[Start SOURCE DOCUMENT]
You are viewing a plain text version of this content. The canonical link for it is here.
Posted to issues-all@impala.apache.org by "ASF subversion and git services (Jira)" <ji...@apache.org> on 2020/11/10 04:57:00 UTC

[jira] [Commented] (IMPALA-3816) Codegen perf-critical loops in Sorter

    [ https://issues.apache.org/jira/browse/IMPALA-3816?page=com.atlassian.jira.plugin.system.issuetabpanels:comment-tabpanel&focusedCommentId=17228970#comment-17228970 ] 

ASF subversion and git services commented on IMPALA-3816:
---------------------------------------------------------

Commit 1337adff6cc0c59a0f066b5c9a64352d929627f2 in impala's branch refs/heads/master from Qifan Chen
[ https://gitbox.apache.org/repos/asf?p=impala.git;h=1337adf ]

IMPALA-3816: Codegen perf critical loops in Sorter

This fix added the functionality to codegen recursive method
Sorter::TupleSorter::SortHelper() in sorter, which improves the
performance for both the sort and the partial sort operators.

In one unit test to order 7300 rows from table functional.alltypes,
the speedup of the code-gen version over non-code-gen version of
the method is around 65%. In another unit test to partially
order 2880404 rows, the speedup is around 61%.

Testing:
1. Unit testing;
2. Ran Core tests successfully.

Change-Id: Ie08137449d4a7b554ca8b8650260f8bd72e0a81b
Reviewed-on: http://gerrit.cloudera.org:8080/16621
Reviewed-by: Csaba Ringhofer <cs...@cloudera.com>
Tested-by: Impala Public Jenkins <im...@cloudera.com>


> Codegen perf-critical loops in Sorter
> -------------------------------------
>
>                 Key: IMPALA-3816
>                 URL: https://issues.apache.org/jira/browse/IMPALA-3816
>             Project: IMPALA
>          Issue Type: Improvement
>          Components: Backend
>    Affects Versions: Impala 2.7.0
>            Reporter: Tim Armstrong
>            Assignee: Qifan Chen
>            Priority: Minor
>              Labels: codegen
>         Attachments: 7e455a394bf2622b_adcea7ad00000000_opt.ll, percentile query profile.txt, tpch_30.txt
>
>
> In the sorter, we codegen the comparator function but call it indirectly via a function pointer. We should consider codegening the perf-critical loops so that we can make the comparator function call direct and inlinable. Inlining the comparison will be very beneficial if it is trivial, e.g. order by a numeric column: I expect sorts on simple keys will get noticably faster.
> We should also be able to get rid of FreeLocalAllocations() calls for most comparators, although I'm not sure what the best way to approach that is.
> The Partition() loop is the most perf-critical, followed by InsertionSort().
> We also don't do this yet for the TopN node, see IMPALA-3815.
> Mostafa's analysis:
> While evaluating Sort performance I noticed that the codegened compare function is not inlined which results in large overhead per row. 
> Expected speedup is 10-15%
> {code}
>   /// Returns a negative value if lhs is less than rhs, a positive value if lhs is
>   /// greater than rhs, or 0 if they are equal. All exprs (ordering_exprs_lhs_ and
>   /// ordering_exprs_rhs_) must have been prepared and opened before calling this,
>   /// i.e. 'sort_key_exprs' in the constructor must have been opened.
>   int ALWAYS_INLINE Compare(const TupleRow* lhs, const TupleRow* rhs) const {
>     return codegend_compare_fn_ == NULL ?
[End SOURCE DOCUMENT]
_WRITTEN INSTRUCTION 1:_
Repeat the rows below word for word, from the first to the last, and leave out the pictures.
[Start DATASET ENTRIES]
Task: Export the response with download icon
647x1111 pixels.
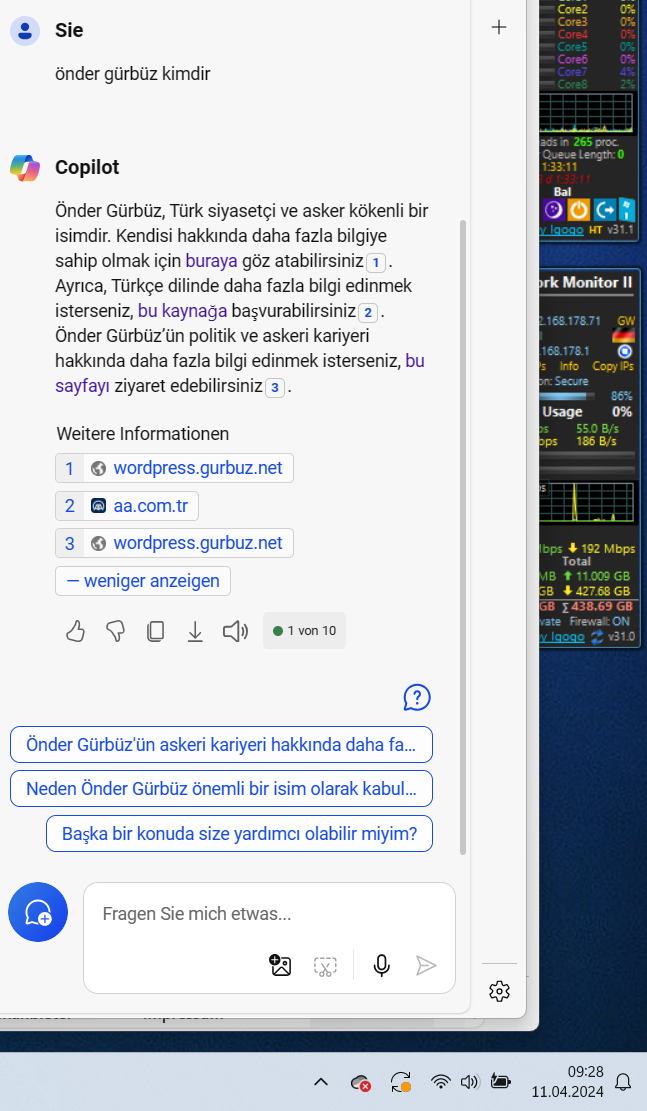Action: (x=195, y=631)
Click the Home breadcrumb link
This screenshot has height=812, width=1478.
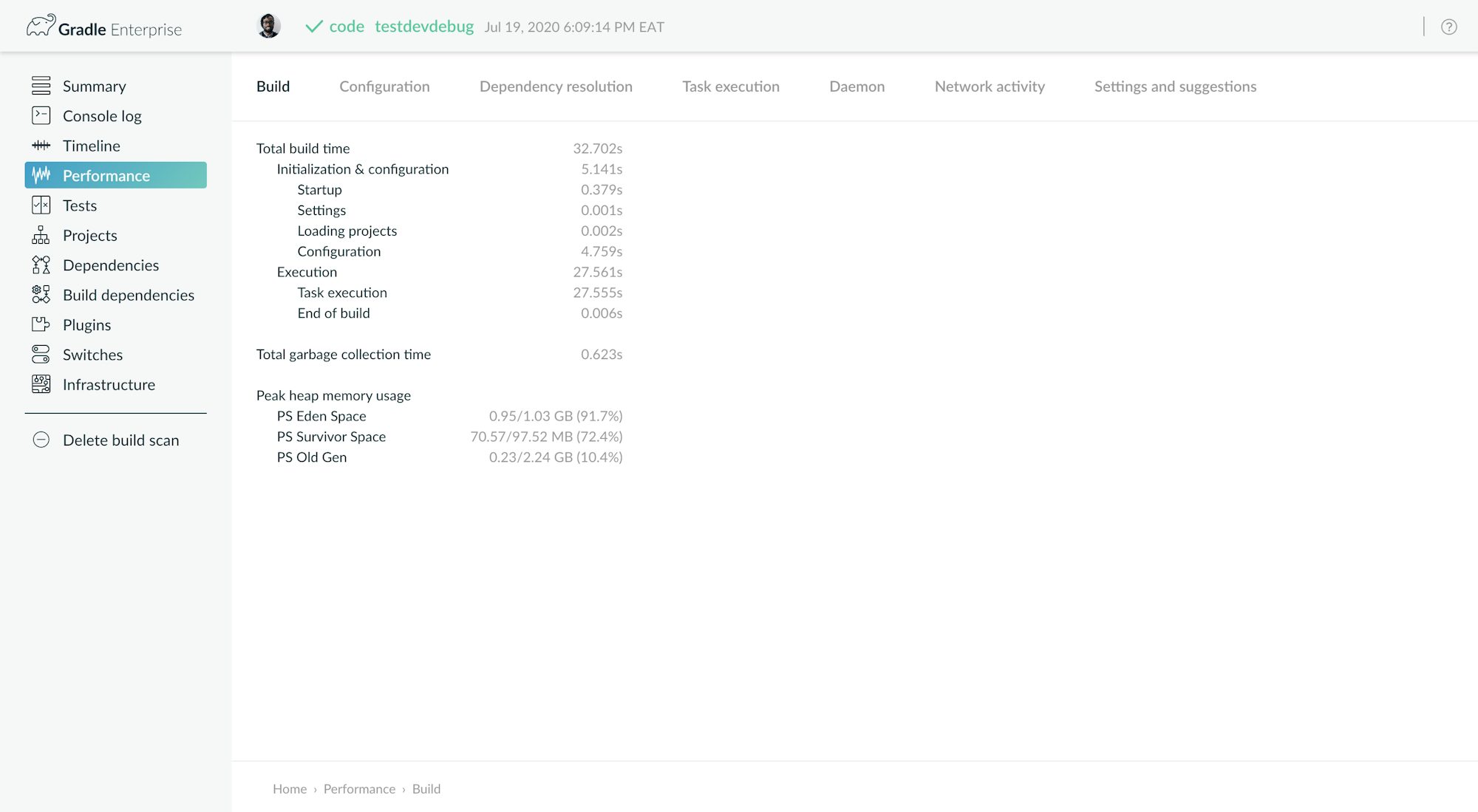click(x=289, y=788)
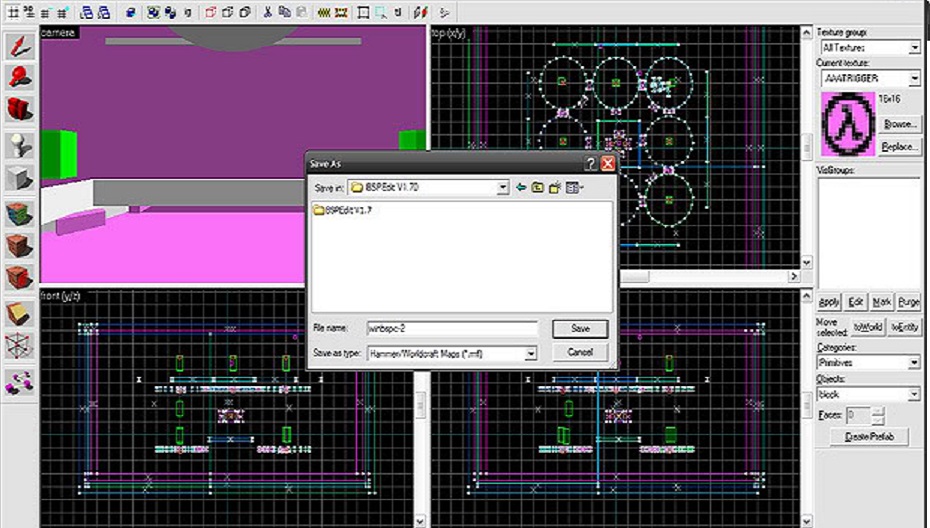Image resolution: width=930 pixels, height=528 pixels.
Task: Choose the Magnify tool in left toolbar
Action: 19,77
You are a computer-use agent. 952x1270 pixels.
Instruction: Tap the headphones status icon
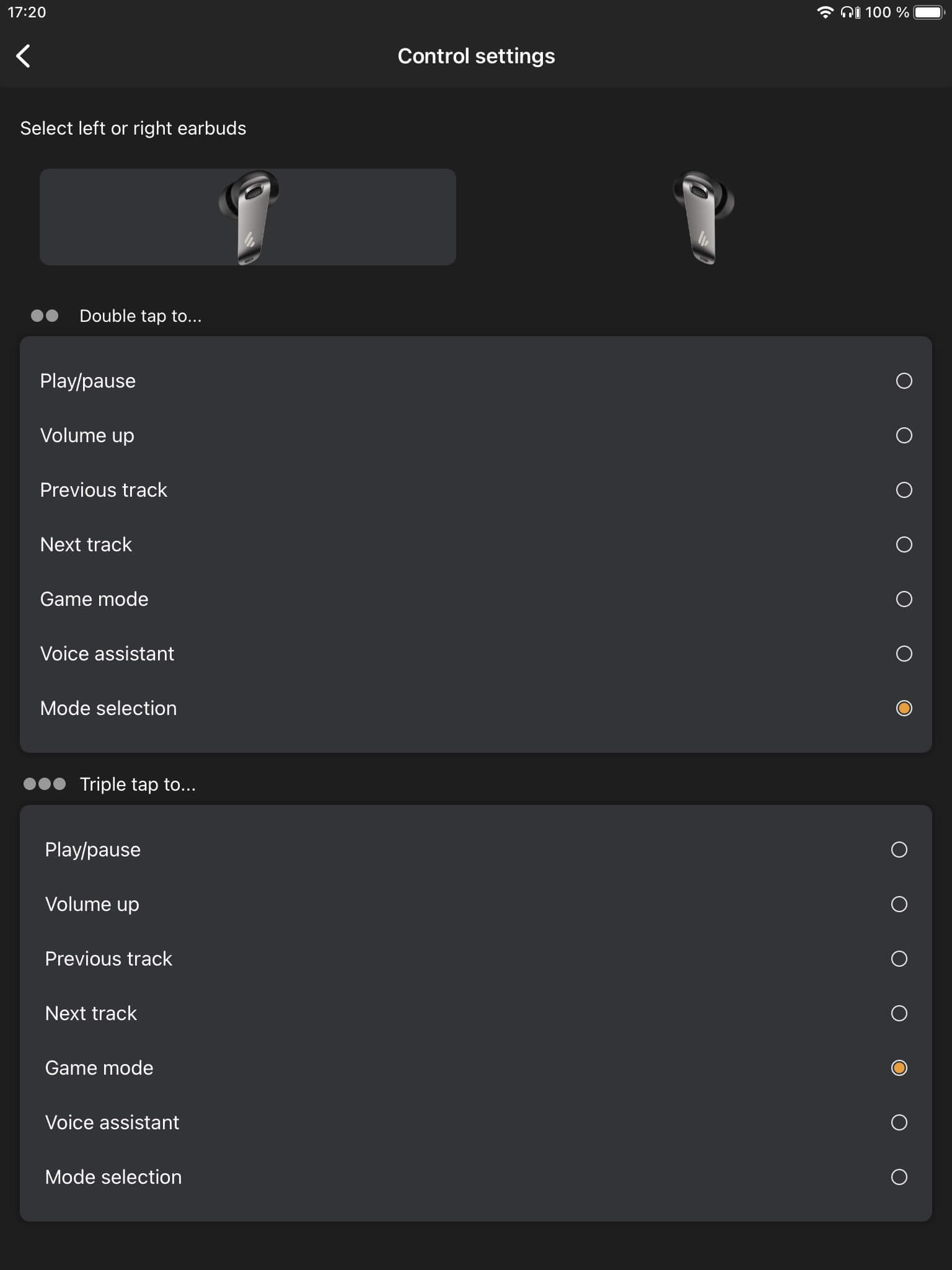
[End DATASET ENTRIES]
_WRITTEN INSTRUCTION 2:_
Using the Jira post, say whether each statement agrees with it. Answer yes or no and quote the deciding words. (a) The fix makes it possible to codegen Sorter::TupleSorter::SortHelper(). (b) The partial sort unit test ordered 7300 rows. (c) The issue's priority is Major.

_RESPONSE 1:_
Task: Export the response with download icon
647x1111 pixels.
Action: (x=195, y=631)
Click the Home breadcrumb link
This screenshot has height=812, width=1478.
click(x=289, y=788)
Image resolution: width=930 pixels, height=528 pixels.
Task: Choose the Magnify tool in left toolbar
Action: 19,77
You are a computer-use agent. 952x1270 pixels.
Instruction: Tap the headphones status icon

_RESPONSE 2:_
(a) Yes: "This fix added the functionality to codegen recursive method Sorter::TupleSorter::SortHelper() in sorter"
(b) No: "In another unit test to partially order 2880404 rows"
(c) No: "Priority: Minor"